I set off after the men who had come to murder me.

I killed the emergency lights, turning the car back into a standard BMW 3-Series, and tracked the Range Rover through the city, staying three or four cars back, taking streets that ran parallel when I saw them turn ahead of me. They had no reason to suspect they were being followed and the silver BMW was a sufficiently common model not to draw attention.

When we drove out of the city and headed west, I had a suspicion about where they were heading, but I needed to be certain. Following them was made easier by my surmise, because all I had to do was catch a fleeting glimpse of the Range Rover in the distance to know it was still on its predicted route and I was on its tail.

We left the M4 motorway thirty miles west of Dublin and took winding country lanes to the village of Ballagh, leaving me in little doubt about where Chalmont and Farrell were headed.

I stayed well back now, satisfying myself with a distant view of the black Range Rover’s roof as it sped along country lanes, rising and falling with the folds of the landscape. Finally, I watched the big car turn off the road through the gates of Ballagh House. These men were under the protection of the king himself.

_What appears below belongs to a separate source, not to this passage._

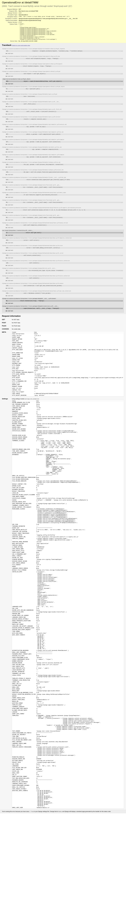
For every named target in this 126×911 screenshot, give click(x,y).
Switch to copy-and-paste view (21, 48)
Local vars (9, 56)
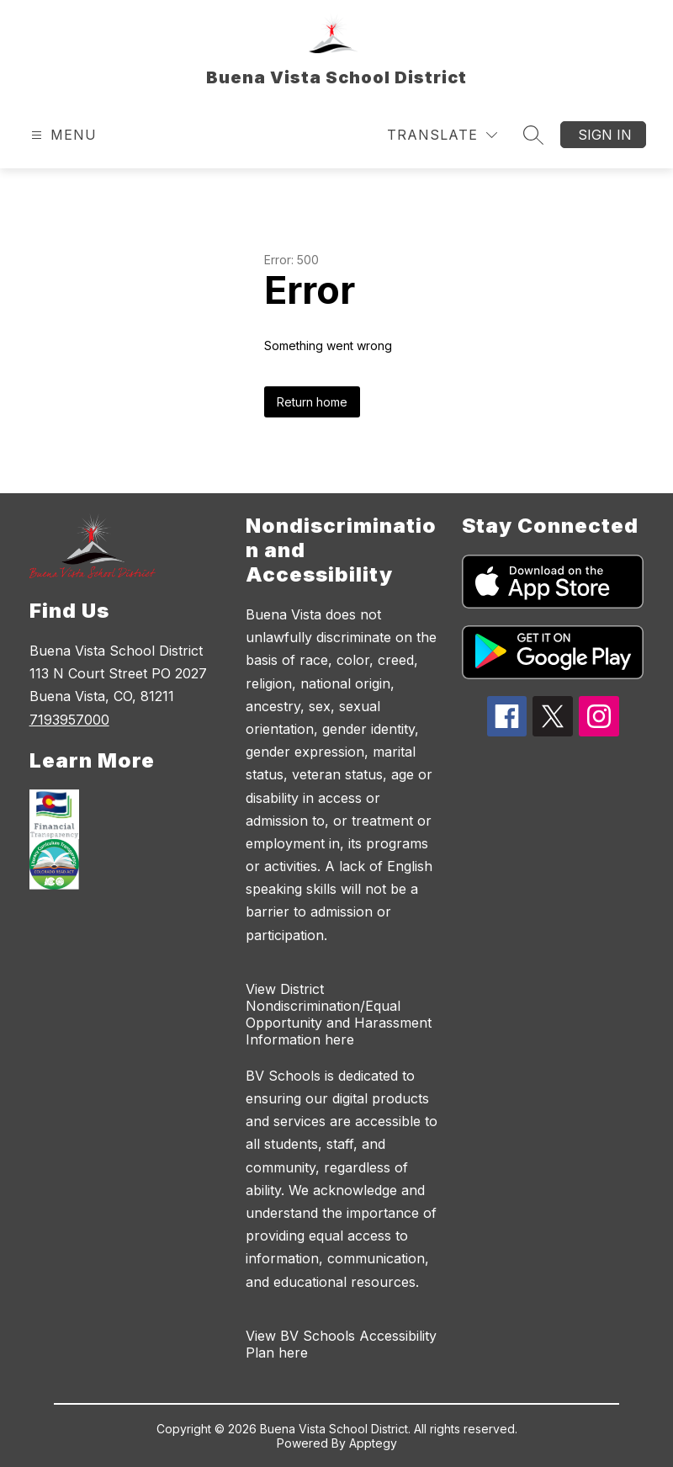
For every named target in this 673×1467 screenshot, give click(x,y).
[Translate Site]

I now had confirmation they were all working together, and the seeds of an idea started to grow, filling my mind with a plan for the way I might be able to bring them all down.

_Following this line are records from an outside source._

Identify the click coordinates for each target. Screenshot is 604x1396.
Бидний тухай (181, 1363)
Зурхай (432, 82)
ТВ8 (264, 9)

I pulled over before I reached the gates and executed a U-turn to take me back into Dublin. I retraced my journey as far as the outskirts and went east. I used my phone to find a hostel on Eustace Street in the heart of the city.

The hostel was a three-story redbrick building next to a pizzeria, and Eustace Street turned out to be a narrow cobblestone alley that linked busy Dame Street with lively Essex Street.

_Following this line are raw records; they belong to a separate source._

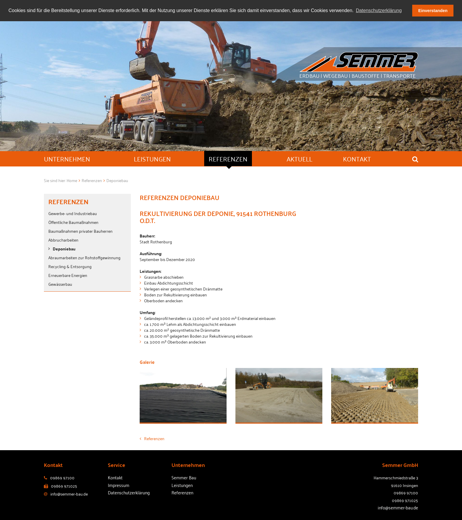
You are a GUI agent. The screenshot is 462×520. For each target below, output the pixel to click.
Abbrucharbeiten (63, 239)
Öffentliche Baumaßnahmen (73, 222)
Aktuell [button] (299, 158)
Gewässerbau (60, 284)
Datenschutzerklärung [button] (379, 10)
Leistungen (182, 485)
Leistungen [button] (152, 158)
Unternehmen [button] (67, 158)
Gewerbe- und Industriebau (72, 213)
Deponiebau (64, 249)
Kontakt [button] (357, 158)
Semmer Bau (183, 477)
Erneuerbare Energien (67, 275)
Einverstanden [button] (433, 10)
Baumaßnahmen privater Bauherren (80, 231)
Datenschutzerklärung (129, 492)
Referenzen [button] (228, 158)
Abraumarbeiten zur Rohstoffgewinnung (84, 257)
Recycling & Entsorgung (70, 266)
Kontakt (115, 477)
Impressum (118, 485)
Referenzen (152, 438)
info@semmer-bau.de (398, 507)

I left the BMW in an underground parking lot on Trinity Street, a couple of blocks from the hostel, and pocketed the key. I had no luggage and was once again reduced to a phone and the clothes on my back, but if that fazed the guy at reception, he didn’t show it. He was grateful for a week’s rent in advance for one of their superior rooms and insisted on showing me my new accommodation himself. He was all eager bows, smiles and friendly chit-chat until he put the key in the lock and opened the door to my room with a “Voilà!”

The superior room made me never want to see a standard one in this place. The bedclothes were threadbare and stained, the carpet too dark to be sure what lingered there, and the furniture — a single bed, chest of drawers and solitary empty bookshelf — was chipped veneer. The bathroom looked as though it had been installed in 1970 and had not been cleaned properly since. The avocado-green ceramic fittings were stained with grime and rust.

“Grand, so?” the receptionist asked.

“It will suit me fine,” I replied, slipping him a 5-euro tip.

He looked at the money in disbelief. “Thanks very much,” he said before leaving.

I shut the door behind him and took my phone from my pocket to call home.